Why this Blog Exists

To make the case for expanding the Park Slope Historic District

Thursday, May 14, 2009

Louis Bonert: 6th Avenue & 2nd Street, 1896

In 1896, Park Slope builder Louis Bonert is issued a building permit for a row of four four-story, four-family buildings on the southeast corner of 6th Avenue and 2nd Street:

Brooklyn Daily Eagle, May 1, 1896, p. 13 ("Real Estate Market")

After building, as we have seen, a great many brick-faced apartment houses in previous years, Bonert here develops a handsome group of limestone-faced, bow-front apartment houses, in a new building style pioneered the previous year at the northwest corner of 6th Avenue and 3rd Street. But whereas previously he tested the market with only a single new building in this style, he here employs the new style to create an entire block of apartments:

6th Avenue & 2nd Street, southeast corner - unprotected

Note how his older style persists on the side elevation: as we have seen so many times previously, it is characterized by "fancy brick" with brownstone trim, arched windows at the top floor, and terra cotta spandrel panels beneath the windows.

The front facade, fully clad in stone with almost no ornament, is more austere, and more formal at the same time. Bonert here introduces the unusual window hoods that will become almost a kind of "signature" in his later buildings:

307-309 6th Avenue - detail

The row continues in the next two buildings:

611-613 6th Avenue - unprotected

The original permit was for the four buildings shown above. However, continuing down the block, it is clear that the entire block all the way to 3rd Street was developed by Bonert in the same style. The building facades are nearly identical with those above, with slight differences in the detailing of the windows and doorways:

615-617 6th Avenue - unprotected

319 6th Avenue - unprotected

With this new style of apartment house, Bonert dispenses with the inset Romanesque clustered columns employed beside the doorway in his earlier apartments, striking instead a more purely classical note:

317 6th Avenue - detail

The Brooklyn Eagle records that Bonert sold one of these apartment houses in 1899:

Brooklyn Daily Eagle, February 27, 1899, p. 14 ("Real Estate Market")

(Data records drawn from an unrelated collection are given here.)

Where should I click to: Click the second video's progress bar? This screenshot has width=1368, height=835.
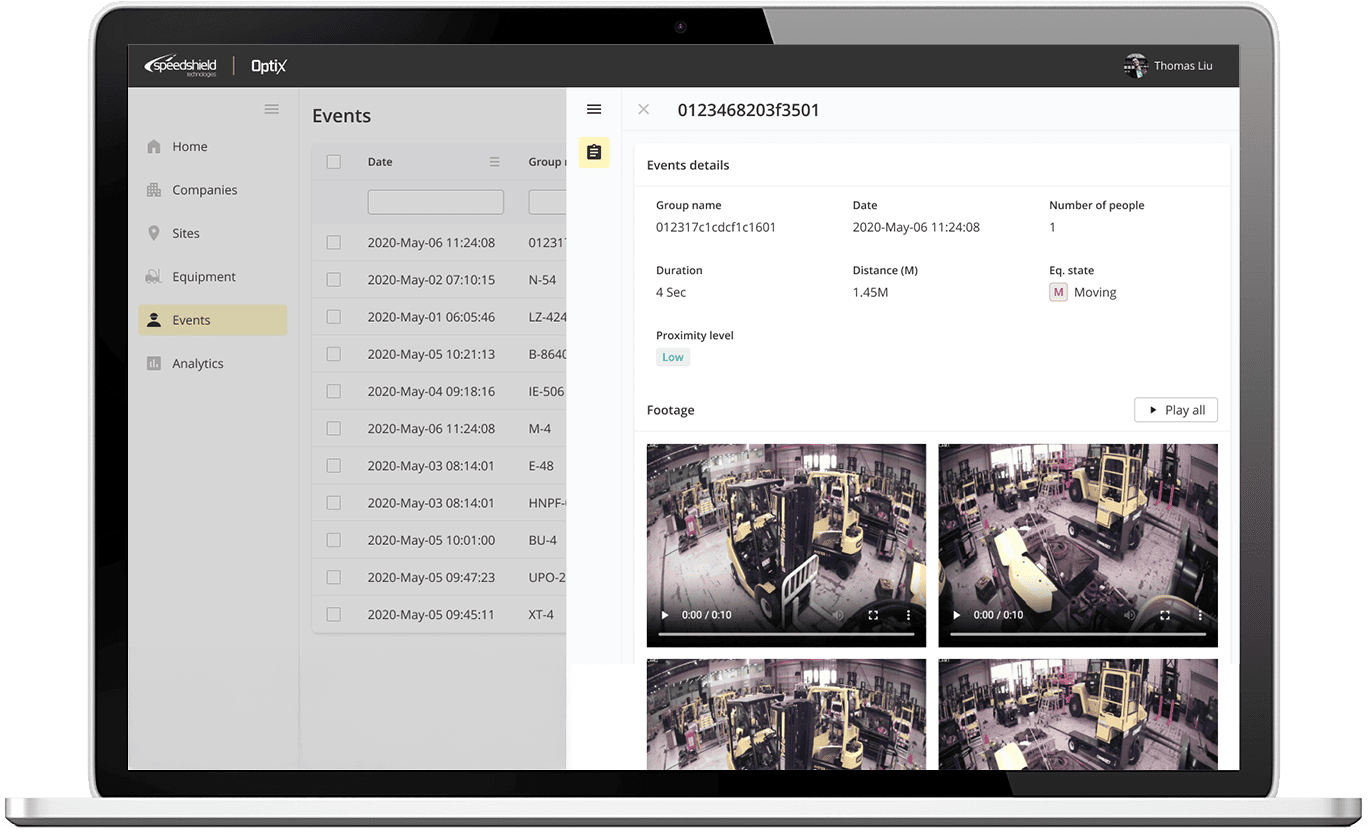1077,634
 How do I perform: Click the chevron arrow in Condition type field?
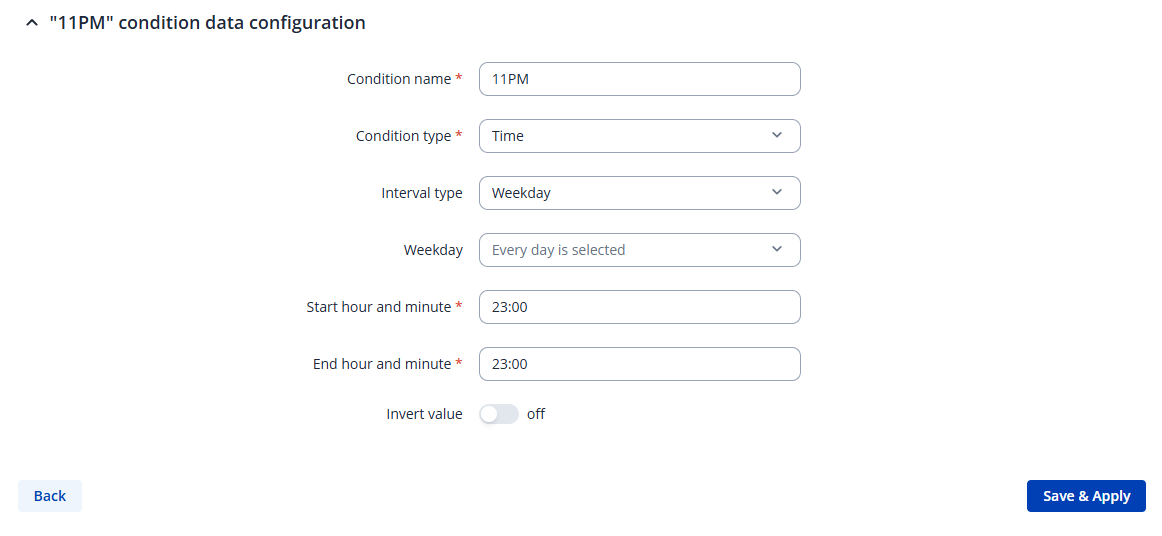(x=777, y=136)
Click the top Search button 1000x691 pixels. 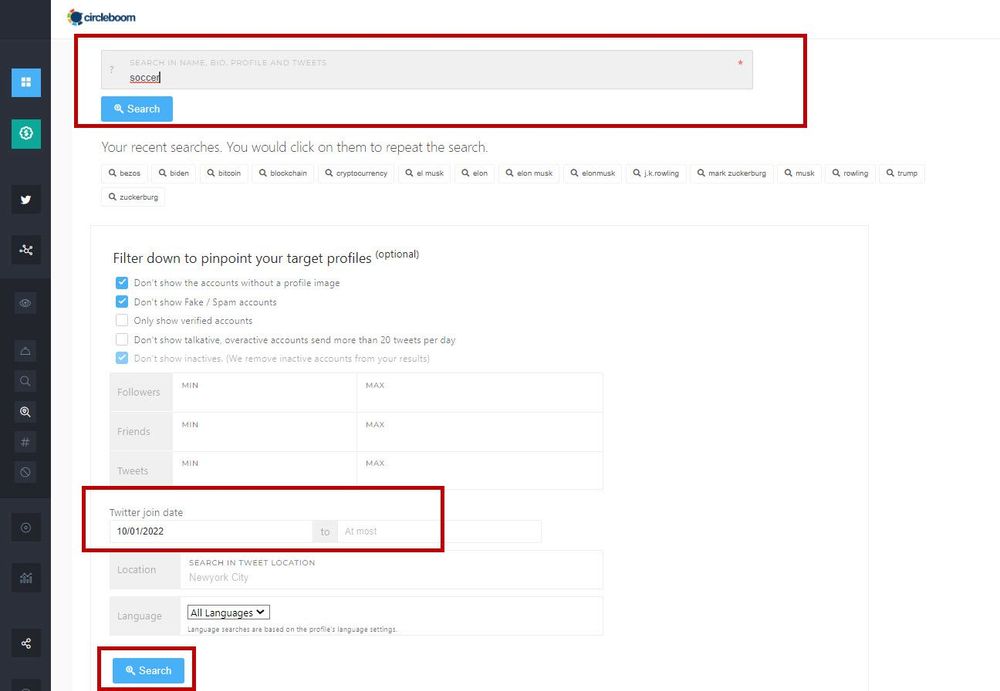136,108
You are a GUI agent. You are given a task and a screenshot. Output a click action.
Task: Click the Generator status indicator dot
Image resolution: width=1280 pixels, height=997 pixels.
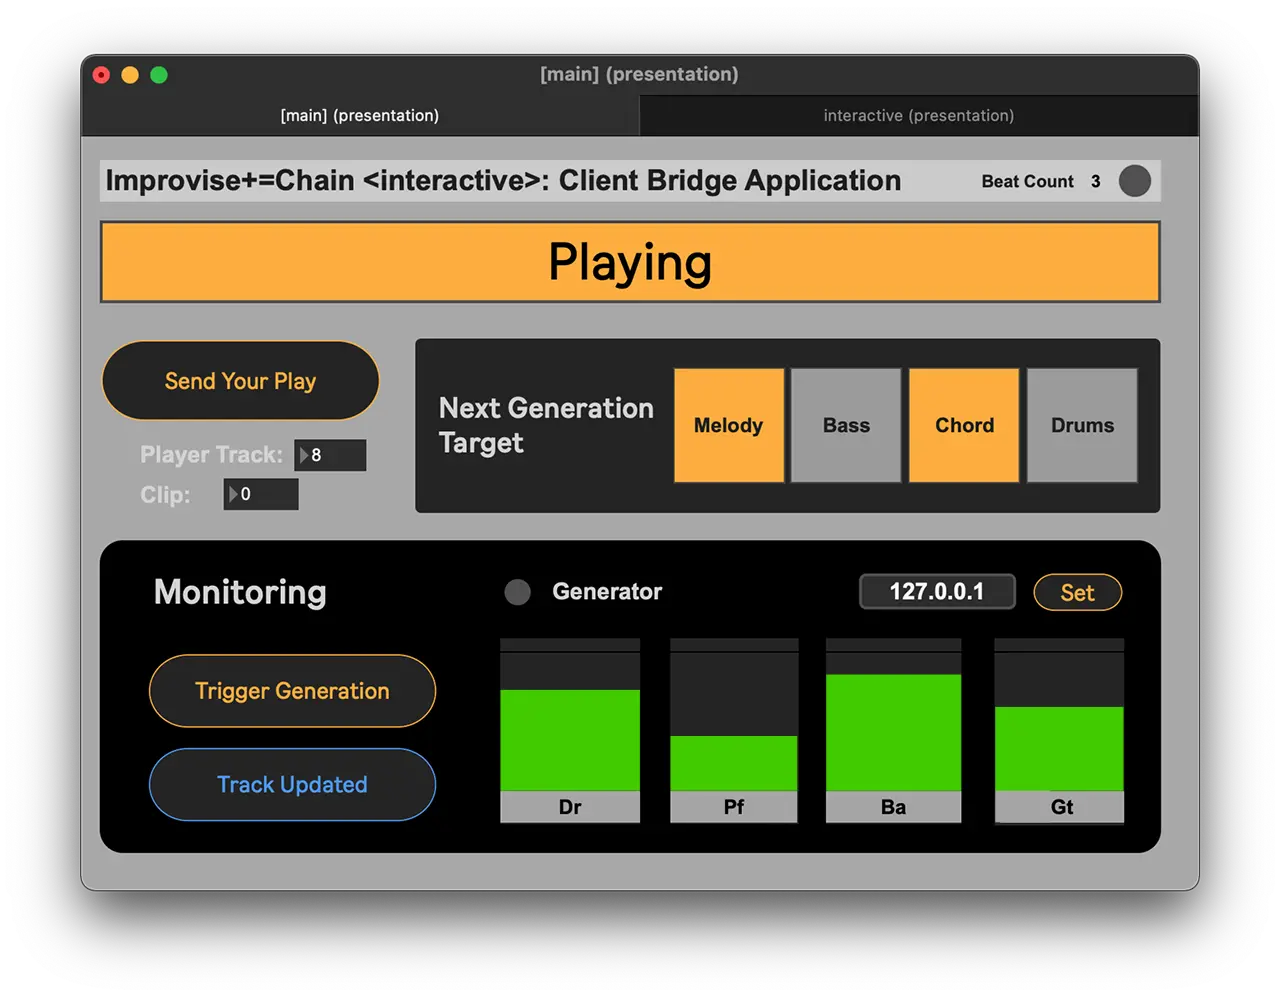(517, 592)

This more formal, stone-faced "flat house" will become Bonert's new standard housing style in the next few years in Park Slope.


J$ said...

the last building pictured (corner of 3rd st) always intrigues me due to the false windows facade covering the gap between it and the next building. i think it's a pretty unique feature in this area.

HDEC said...

Indeed, thanks for pointing out that feature. I had thought of mentioning it, but frankly I'm not sure why that gap is there. Probably has something to do with building codes, and the minimum amount of light and air required for the rooms in the corner building.

I do think the feature reflects the care that Bonert lavished on his buildings... he didn't just leave a gap. He dressed it up a little with the false facade, bridging the gap between the two buildings.